Monday, October 25, 2010

boo-zey halloween concoctions...

Throwing a bash this Halloween?  Cast a spell on your guests with a spooky cocktail or two to get the evening started right.  Cue the full moon and serve up some "witches brew" in the form of these vamped up cocktails that will definitely add some Halloween fun to your party without sacrificing that sophisticated touch...

Add a little mystery and brew up some mischief with this fabulous, award-winning black vodka cocktail, concocted by Micheal Ring at Jay's Catering:

Photo courtesy of Ready2Spark.com

Black Vodka Ghost Martini
[Recipe courtesy of Jay's Catering and the International Caterers Association]

Individual Serving
1/3 part Black Vodka
1/3 part Chambord
1/3 part Cranberry Juice
Club Soda (to top off)
Blackberry (skewered for garnish)
Dry ice pellet (optional)
 
Fill a shaker halfway with ice. Combine equal parts Black Vodka, Chambord and Cranberry juice. Shake vigorously and pour mixture into a cocktail glass.Top off with 1 part club soda and garnish with a skewered blackberry.  For an additional "ghostly" effect, add a dry ice pellet to the glass.*  

If you are unable to find Black Vodka (Blavod), simply add a few drops of 
black food coloring to the cocktail to get the same effect.
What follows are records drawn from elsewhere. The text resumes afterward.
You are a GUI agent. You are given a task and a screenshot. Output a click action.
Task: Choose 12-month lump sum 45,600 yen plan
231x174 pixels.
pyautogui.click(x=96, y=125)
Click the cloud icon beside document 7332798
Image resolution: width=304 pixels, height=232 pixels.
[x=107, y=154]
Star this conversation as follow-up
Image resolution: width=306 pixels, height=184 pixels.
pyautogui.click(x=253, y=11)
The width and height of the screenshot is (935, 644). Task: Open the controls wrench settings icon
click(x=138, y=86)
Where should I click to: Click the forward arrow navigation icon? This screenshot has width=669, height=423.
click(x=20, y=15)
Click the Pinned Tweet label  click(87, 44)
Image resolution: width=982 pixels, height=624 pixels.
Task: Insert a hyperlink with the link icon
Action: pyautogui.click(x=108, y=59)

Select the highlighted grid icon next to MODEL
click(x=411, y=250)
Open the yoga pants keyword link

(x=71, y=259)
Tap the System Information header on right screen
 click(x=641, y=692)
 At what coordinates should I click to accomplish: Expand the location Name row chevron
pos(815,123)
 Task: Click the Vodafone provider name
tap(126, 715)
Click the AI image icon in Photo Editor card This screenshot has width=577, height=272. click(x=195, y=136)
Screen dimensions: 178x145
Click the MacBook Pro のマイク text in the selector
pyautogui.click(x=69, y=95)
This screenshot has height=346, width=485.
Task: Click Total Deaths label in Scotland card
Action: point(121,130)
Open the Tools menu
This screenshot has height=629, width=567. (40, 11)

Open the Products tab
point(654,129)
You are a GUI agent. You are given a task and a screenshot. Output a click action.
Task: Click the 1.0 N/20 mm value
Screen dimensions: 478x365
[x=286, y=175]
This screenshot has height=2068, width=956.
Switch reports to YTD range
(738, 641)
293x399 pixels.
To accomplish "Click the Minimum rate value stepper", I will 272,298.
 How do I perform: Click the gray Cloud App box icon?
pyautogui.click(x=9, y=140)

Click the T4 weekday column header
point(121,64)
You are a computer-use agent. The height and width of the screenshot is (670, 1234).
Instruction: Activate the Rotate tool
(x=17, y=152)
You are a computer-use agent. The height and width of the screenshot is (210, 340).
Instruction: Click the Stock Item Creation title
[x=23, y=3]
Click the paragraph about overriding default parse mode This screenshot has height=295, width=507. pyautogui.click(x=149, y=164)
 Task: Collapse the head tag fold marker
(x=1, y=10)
*Note: dry ice can be dangerous to work with.  Please warn guests not to swallow the pellet by accident.  
Always handle dry ice with heavy duty gloves to avoid serious frost burn.


Or, add an "eerie" twist to a traditional favorite...

 Photo courtesy of MarthaStewart.com

"Screwed Up" Screwdriver
[Recipe courtesy of Martha Stewart.com]

Individual Serving
1/4 cup of ice
1/2 cup tangerine or orange juice
1 1/2 oz. black vodka
1 piece of black licorice (for garnish)

Add 1/4 cup of ice to a tall highball glass with 1/2 cup of tangerine or orange juice into glass. Pour 1 1/2 oz. black vodka into the glass over the back of a cocktail spoon so it creates a top, black layer over the juice. Use a piece of black licorice as a festive straw but trimming each end. Serve immediately to avoid the colors blending.




And for those looking to warm up before a chilly evening out on the town, try this great take on the classic Hot Toddy...

Photo courtesy of Tesco Magazine
 
 Ginger-Lemon Hot Toddy
[Recipe courtesy of Food Network Kitchen]
 
 Individual Serving
2-3 oz. top-shelf bourbon
1 oz. honey
1/2 oz. ginger syrup (see recipe below)
1/2 oz. freshly squeezed lemon juice 

Warm the bourbon, honey, ginger syrup and lemon juice in a small saucepan until the honey is completely dissolved and the drink is hot (but not boiling). Pour into a large snifter or glass Irish coffee mug and serve warm, immediately.  

Ginger Syrup
1 lemon
2 cups coarsely chopped ginger with peel (about 8 oz.)
1 cup of sugar
2 cups of water 

Remove the outer peel of the lemon with a vegetable peeler, taking care not to include too much of the bitter white pith. Finely chop the lemon peel and ginger in a food processor. Transfer the lemon-ginger mixture to a medium saucepan and add the sugar and water. Bring to a boil, then reduce the heat and simmer (partially covered) for 15 minutes. Strain the mixture and cool. Cover and refrigerate for up to one week.